Es ergiebt sich demnach für den Käufer sofort ein Verlust von vierzig Thalern an hundertzehn Thalern Effectencourswerth. und ich berücksichtige hierbei nicht einmal den Umstand. daß sämmtliche Loospapiere in diesem Jahre eine wesentliche Steigerung erfahren haben und die obenerwähnten Loose zur Zeit der Ausstellung des Ratenbriefes vor etwa zwei Jahren wesentlich weniger als selbst hundert Thaler werth waren. Im Allgemeinen kann man annehmen, daß die Käufer von Ratenbriefen die darin verschriebenen Loospapiere in der Regel hundert Procent, also noch einmal so theuer, bezahlen müssen, als sie dieselben in jeder soliden Wechselstube kaufen könnten. Derartige Geschäfte kann man als legitime wohl nicht bezeichnen, um so weniger als die Verkäufer der Ratenbriefe schließlich bei Abwickelung des Geschäfts häufig die außerdeutschen Loose in Appoints liefern, die nicht mit dem deutschen Stempel versehen und, weil in Deutschland nicht verkäuflich, bedeutend weniger werth sind.

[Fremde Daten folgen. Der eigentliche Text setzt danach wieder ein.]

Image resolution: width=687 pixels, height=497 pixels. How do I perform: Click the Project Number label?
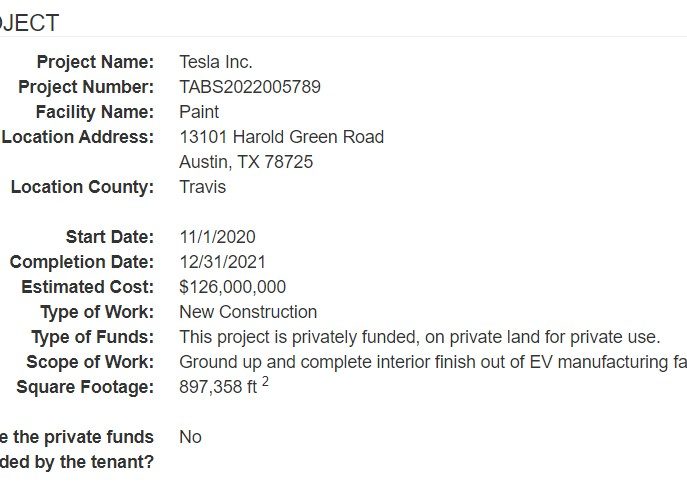[86, 87]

Uebrigens möchte ich noch darauf aufmerksam machen, daß im letzterwähnten Falle die Käufer gut thun würden, die Hülfe der Gerichte in Anspruch zu nehmen, da in Deutschland der Handel mit nicht gestempelten außerdeutschen Loosen verboten und mit Strafe bedroht ist.

M. G.

  1. Dies sind Anleihen, welche allmählich durch Verloosungen und mit größeren oder geringeren Gewinnen wieder zurückgezahlt werden, es handelt sich hier also um nichts Anderes, als um eine Lotterie.